Theatre

Sweet William @ Hampstead Theatre, London



devised and performed by
Michael Pennington
Actor Michael Pennington has spent over 20,000 hours performing the works of Shakespeare.

First performed in 2006, his show Sweet William provides a unique insight into the man and his writing from a performer’s perspective.

This is one of two one-man shows (the other is Anton Chekhov) that he’s performing at Hampstead Theatre this week, though he has been touring with them for some time now and this isn’t the first time he’s brought these pieces to the London stage.
Sweet William presents Pennington’s highly personal take on Shakespeare’s life and works. His central argument is that, whilst in his plays Shakespeare presented some of the most beautiful poetry ever written, his genius also lay in his ability to capture in words the most basic of human emotions.

Pennington’s performance style reflects perfectly the point he is making. He applies brilliant theatrical technique to his delivery, whilst also giving his presentation a highly informal and natural feel. When he talks about Shakespeare’s life, one gains a strong sense of real events happening to a real person. As he describes the baby Shakespeare being carried to Holy Trinity Church in Stratford-upon-Avon for his baptism, the event feels as recent as that of the teenage Pennington being dragged kicking and screaming to his first Shakespeare play (only then to become hooked on the Bard).
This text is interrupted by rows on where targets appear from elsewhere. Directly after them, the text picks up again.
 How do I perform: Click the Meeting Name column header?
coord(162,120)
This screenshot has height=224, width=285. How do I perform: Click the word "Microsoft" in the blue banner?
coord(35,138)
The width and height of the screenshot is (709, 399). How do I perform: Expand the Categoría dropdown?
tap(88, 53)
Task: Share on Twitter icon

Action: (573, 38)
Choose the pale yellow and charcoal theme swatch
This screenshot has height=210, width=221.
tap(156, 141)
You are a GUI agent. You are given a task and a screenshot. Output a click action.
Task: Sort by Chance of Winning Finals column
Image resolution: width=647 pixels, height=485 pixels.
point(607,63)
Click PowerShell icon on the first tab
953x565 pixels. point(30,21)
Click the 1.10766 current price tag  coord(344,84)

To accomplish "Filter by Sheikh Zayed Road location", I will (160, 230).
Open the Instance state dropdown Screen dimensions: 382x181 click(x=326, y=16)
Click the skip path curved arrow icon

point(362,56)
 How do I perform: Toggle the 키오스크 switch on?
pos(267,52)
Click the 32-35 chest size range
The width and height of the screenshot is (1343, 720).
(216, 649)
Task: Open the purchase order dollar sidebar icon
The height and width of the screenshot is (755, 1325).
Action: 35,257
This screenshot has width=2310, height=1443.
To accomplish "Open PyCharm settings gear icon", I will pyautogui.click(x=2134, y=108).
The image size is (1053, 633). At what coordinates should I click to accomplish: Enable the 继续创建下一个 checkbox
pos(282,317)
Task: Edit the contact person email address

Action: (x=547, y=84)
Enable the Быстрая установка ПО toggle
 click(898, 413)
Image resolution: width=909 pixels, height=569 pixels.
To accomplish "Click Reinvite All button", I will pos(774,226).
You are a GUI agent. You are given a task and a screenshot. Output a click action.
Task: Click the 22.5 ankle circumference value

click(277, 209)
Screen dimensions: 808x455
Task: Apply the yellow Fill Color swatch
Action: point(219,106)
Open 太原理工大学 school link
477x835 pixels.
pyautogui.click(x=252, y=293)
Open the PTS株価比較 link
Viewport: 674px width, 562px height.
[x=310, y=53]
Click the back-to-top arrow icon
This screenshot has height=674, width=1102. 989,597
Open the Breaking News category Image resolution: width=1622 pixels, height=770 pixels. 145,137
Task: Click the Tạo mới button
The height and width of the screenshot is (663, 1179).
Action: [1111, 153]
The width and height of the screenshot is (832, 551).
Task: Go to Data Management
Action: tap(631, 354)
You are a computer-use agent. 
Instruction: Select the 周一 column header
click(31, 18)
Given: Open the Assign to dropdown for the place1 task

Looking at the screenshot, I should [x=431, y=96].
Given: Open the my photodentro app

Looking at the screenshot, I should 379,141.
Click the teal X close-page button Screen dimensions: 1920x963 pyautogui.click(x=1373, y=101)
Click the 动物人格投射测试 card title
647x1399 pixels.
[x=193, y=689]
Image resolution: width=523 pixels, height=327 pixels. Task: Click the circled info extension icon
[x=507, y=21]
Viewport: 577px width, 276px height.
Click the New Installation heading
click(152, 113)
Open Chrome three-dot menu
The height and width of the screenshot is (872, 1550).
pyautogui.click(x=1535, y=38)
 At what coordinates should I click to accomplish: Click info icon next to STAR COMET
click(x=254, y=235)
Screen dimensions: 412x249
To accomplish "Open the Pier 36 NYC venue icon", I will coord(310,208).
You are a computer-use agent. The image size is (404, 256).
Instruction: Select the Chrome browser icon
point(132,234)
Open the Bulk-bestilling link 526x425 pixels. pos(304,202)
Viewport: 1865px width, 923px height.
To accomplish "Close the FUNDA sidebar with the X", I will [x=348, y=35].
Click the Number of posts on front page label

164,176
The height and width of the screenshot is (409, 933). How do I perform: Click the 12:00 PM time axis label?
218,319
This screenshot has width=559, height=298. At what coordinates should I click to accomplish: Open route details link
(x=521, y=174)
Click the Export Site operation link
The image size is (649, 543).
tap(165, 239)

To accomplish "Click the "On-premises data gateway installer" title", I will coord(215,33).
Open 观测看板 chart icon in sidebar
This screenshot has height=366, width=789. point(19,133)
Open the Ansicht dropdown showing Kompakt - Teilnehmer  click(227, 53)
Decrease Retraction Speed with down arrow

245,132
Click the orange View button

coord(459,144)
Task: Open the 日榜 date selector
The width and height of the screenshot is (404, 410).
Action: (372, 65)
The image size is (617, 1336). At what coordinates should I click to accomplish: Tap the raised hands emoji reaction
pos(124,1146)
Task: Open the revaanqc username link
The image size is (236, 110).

Pennington works his way through Shakespeare’s life, introducing various points about his writings along the way. To illustrate these he frequently delivers, with copybook precision, passages from the plays, and he does not always stick to the most popular ones. For example, when making points about youth, he presents an exchange from The Winter’s Tale between King Leontes and his son, Mamillius, to show how the boy Mamillius has juxtaposed certain adult attitudes onto his own innocent stance.

He goes on to argue that both Christopher Marlowe and Shakespeare were capable of writing high poetry, but only the latter could contrast this with intrinsically human detail. So, for example, it is highly significant that Mistress Quickly when saying goodbye to Falstaff in Henry IV, part II can recall that she has known him for twenty-nine (and not twenty-five or thirty) years.

Pennington similarly illustrates how in A Midsummer Night’s Dream the lowlife actor Flute (as the character Thisbe) mourns the loss of Pyramus with words that are relatively basic, but extremely human. He also invites us to picture how an original Shakespearean audience would have responded to hearing these, and in the process teaches us much about Elizabethan theatre. He suggests that with the large audience standing so close to the action, actors would have needed to have adopted expressions and gestures comparable to those required by modern cinema.

In the second half, Pennington suggests that as Shakespeare got older he grew less interested in heroes, and particularly loved to see fools triumph. So, when the Duke in Measure for Measure orders the prisoner Barnardine to be executed, Barnardine turns the tables on him by rejecting the Duke’s ‘offer’! Similarly, whereas once Romeo and Juliet died as lovers, thus triumphing over the circumstances that conspired against them, now Troilus and Cressida succumb to these by accepting separation over death.

We also gain an insight into how the politics of the day affected Shakespeare’s plays. For example, Shakespeare wrote Macbeth to please the new Scottish King, James I, but he had to substitute Banquo for Lady Macbeth as Macbeth’s co-conspirator in the murder of King Duncan. This is because the real life Banquo had actually been one of James’s own ancestors. Similarly, Timon of Athens was never performed in Shakespeare’s lifetime because exposing (as it did) the hollow decadence of James I’s court would simply have been too risky.

After presenting such incredible insights into Shakespeare’s plays, Pennington then concludes with a remarkably down-to-earth assessment of what Shakespeare can still do for us. He can, Pennington suggests, unite five hundred or a thousand people at a time, simply with his words, and he demands each of us to interact with others as we leave our homes, enter the theatre, and unite for a while in a shared humanity.

It is a beautifully humble conclusion to so insightful a play, and it only helps to mark this piece out as as near perfect as any one-man show could ever hope to be.

Michael Pennington’s second one-man show, Anton Chekhov, is being performed at the Hampstead Theatre on 26 and 29 November 2008.

Following its current run at the Hampstead, Sweet William will continue to tour, visiting the Chicago Shakespeare Theater in February 2009 and then travelling to Australia.